Directions |
In the copy, include all of the listing exactly and none of its pictures.

Excerpted data |

* * * *

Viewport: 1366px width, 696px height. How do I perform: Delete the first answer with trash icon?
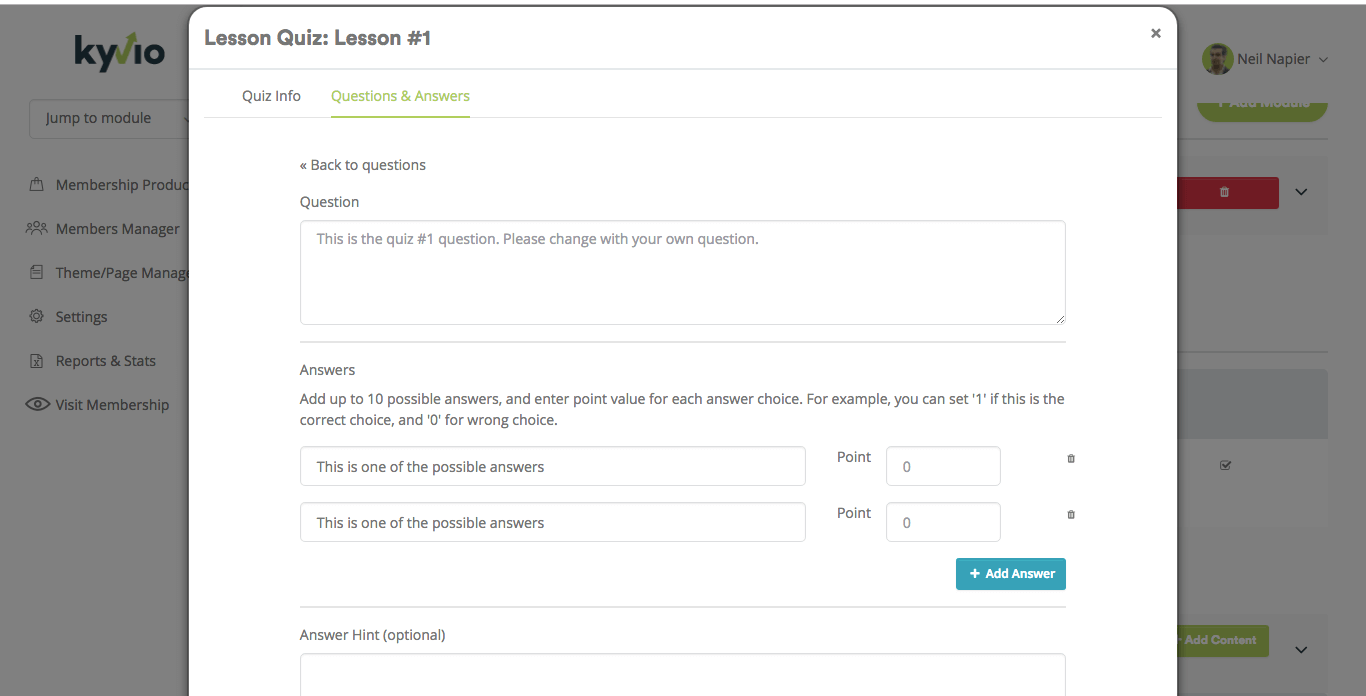1071,458
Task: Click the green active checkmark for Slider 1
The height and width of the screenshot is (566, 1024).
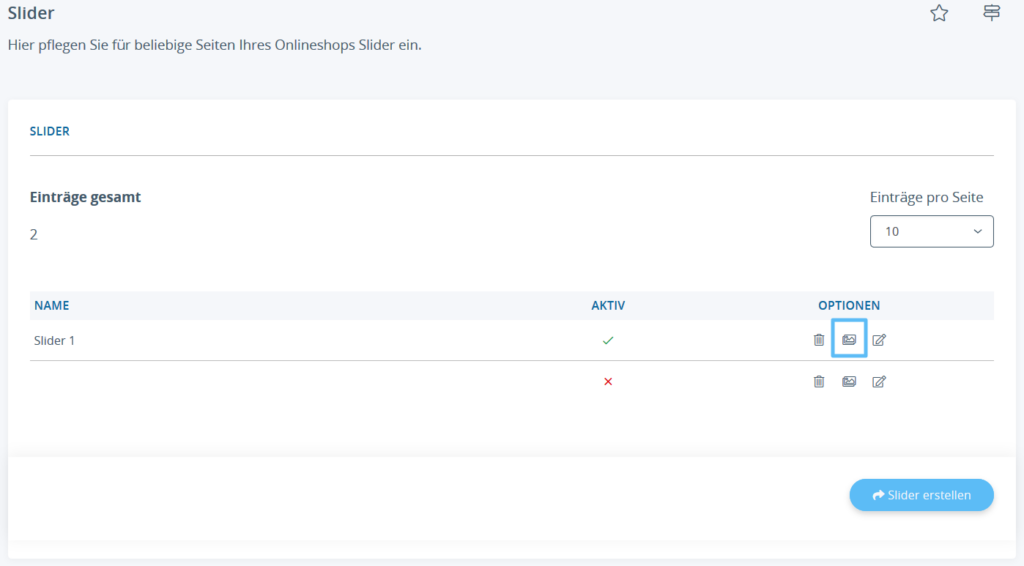Action: 608,340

* * * *

Solution to this exercise |
Viewport: 1366px width, 696px height. How do I perform: Delete the first answer with trash icon?
1071,458
Task: Click the green active checkmark for Slider 1
The height and width of the screenshot is (566, 1024).
Action: 608,340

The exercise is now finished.